How do participatory arts projects, like those run by Made by Mortals, combat loneliness and isolation?

Our co-Director Paul Hine gives his take:

Fun should be a central element

Combating loneliness is a major focus for Made by Mortals projects and one of the main ways we do this is by ensuring that the projects themselves are engaging and fun to take part in. A real focus of our work is laughter and imaginative play and I think that really helps people to lose their inhibitions and just enjoy themselves for the period of time that they’re at our workshops, or at least a part of that time. That enjoyment and fun gives them a respite from the other problems they might have in their lives, including isolation and loneliness. What’s more, knowing that they have this weekly session helps them build resilience to some of the other issues that they face. It’s not the only solution but I think it’s certainly part of the picture.

Creativity and connection

The other thing I think that’s really important in relation to how we combat loneliness with our work is that we have a process of imagination, story-creation, lyric-writing and shared music that helps people create genuine connections with each other. That leads to forming friendships that they previously didn’t have through a shared goal and vision that they’re working towards. Those connections are an antidote to loneliness. When you have those genuine connections in your life, certainly multiple genuine connections, you start to feel like your not so alone. I think that’s really really important.

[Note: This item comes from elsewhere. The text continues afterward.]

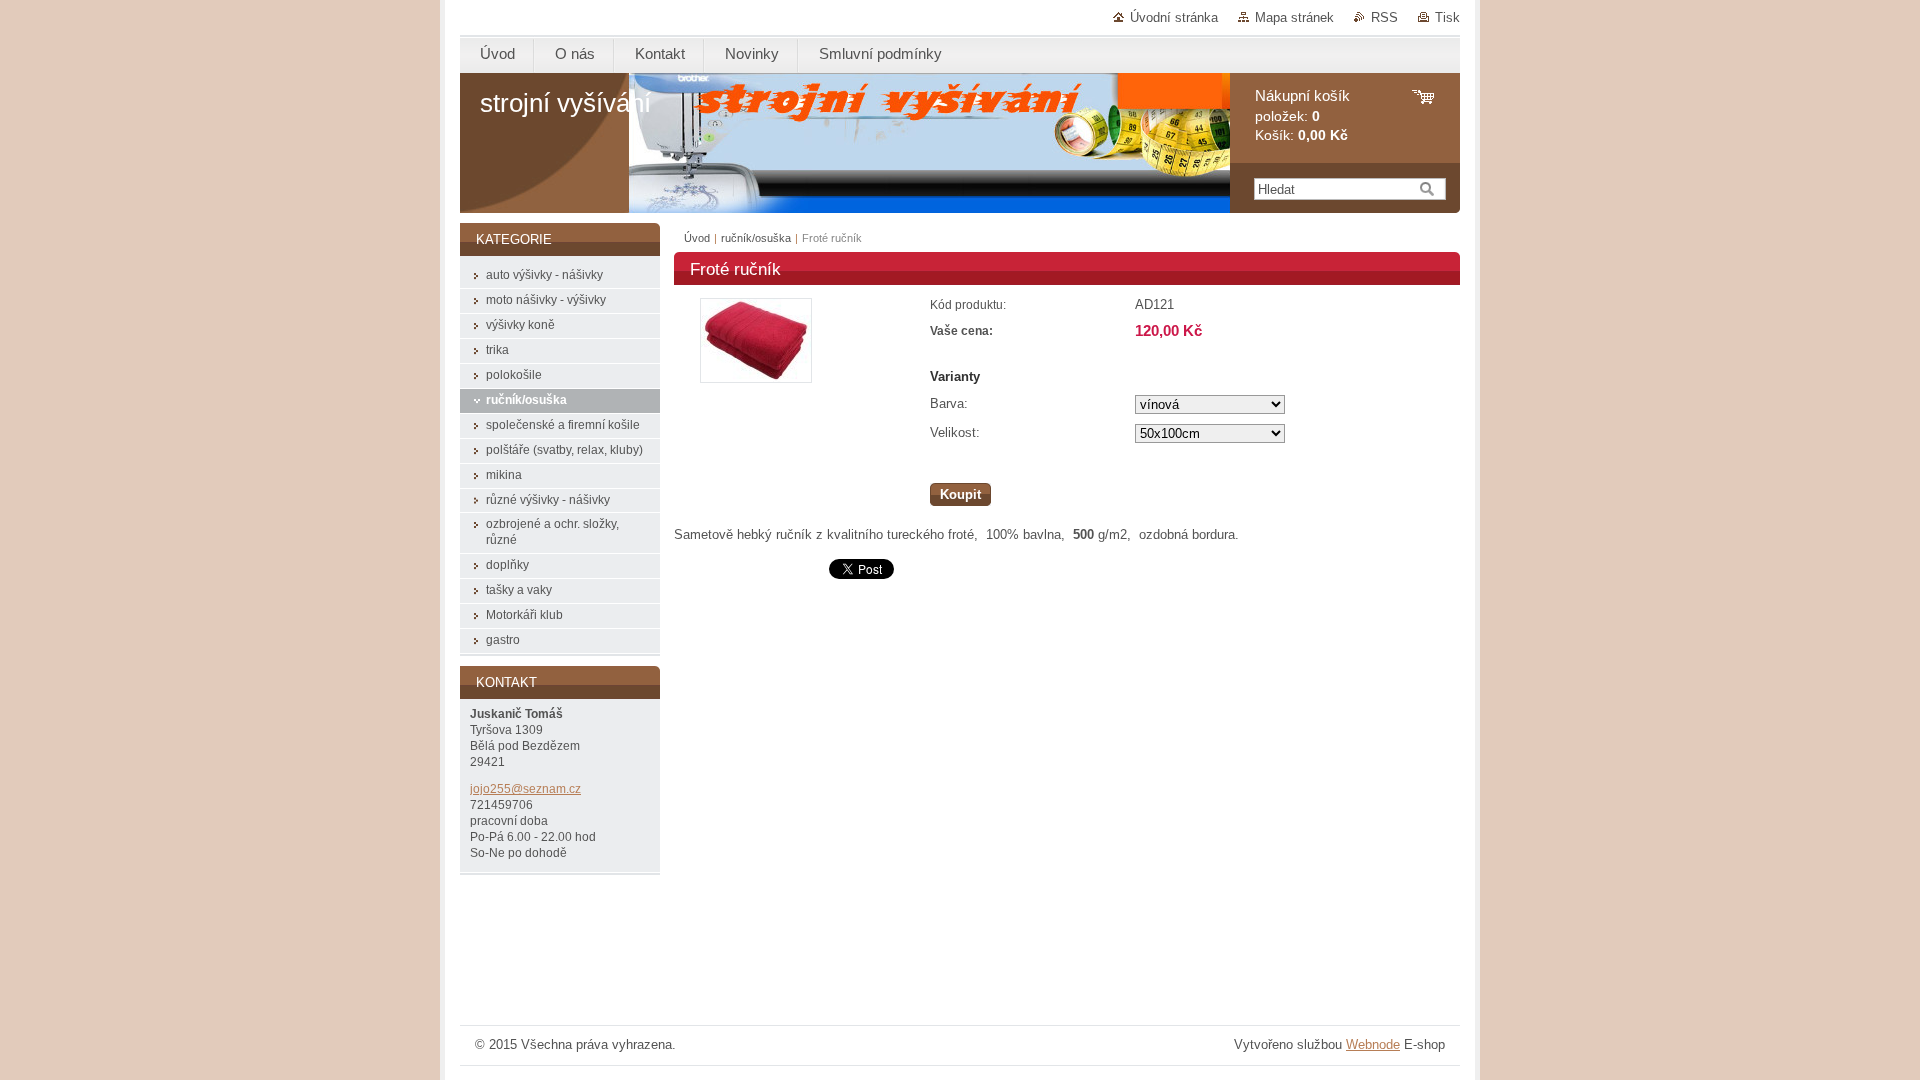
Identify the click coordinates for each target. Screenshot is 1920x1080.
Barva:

Social change and a sense of meaning

The other thing that I think helps us to combat loneliness is that we aim for our work to have a real social impact at it’s heart; it’s about social change. There’s an issue-based element to all the work we create. By allowing people to talk about issues that affect their community and really listening to them and allowing what they say to shape the work, I think it gives people a sense of meaning and responsibility. They start to have an understanding that their art, which they are actively creating, can have an impact and improve the world that they live in. Having that responsibility helps participants meaningfully connect with the world around them, empowering them and perhaps lifting them out some of the things that effect them on a more micro-personal level. Importantly, this creativity gives a sense of purpose, which is something that massively decreases the chance of you feeling lonely. The combination of purpose and responsibility gives people a reason to get up  in the morning, to talk and connect with other.

Audience watches 'Ears Against Loneliness' performance at Social Care Future conference.
Performing in front of an audience builds confidence to take out into the wider world.

Developing skills that translate into the everyday

A focus on developing “soft skills” such as team work, creativity, communication and problem solving is another way in which our work at Made by Mortals helps to tackle loneliness and isolation. These skills are developed naturally as part of devising a piece of theatre or writing a piece of music, but they transfer into life much more widely. Creating a safe space where these skills can be worked on and cultivated gives people tools for resilience in the wider world. As, of course, do performance skills. We work on building people’s confidence up to the point where they’ll perform in front of a room full of strangers. Once you’ve done that, overcoming nerves and other issues, what else can you do that you might not have thought possible? When else can you connect with others? What other times can you take a risk that allows you to become more connected to your community and less isolated?

All of these elements – enjoyment, connection and creativity – come  together to make people feel that they are more connected to the community at large and makes the world feel like a less scary place.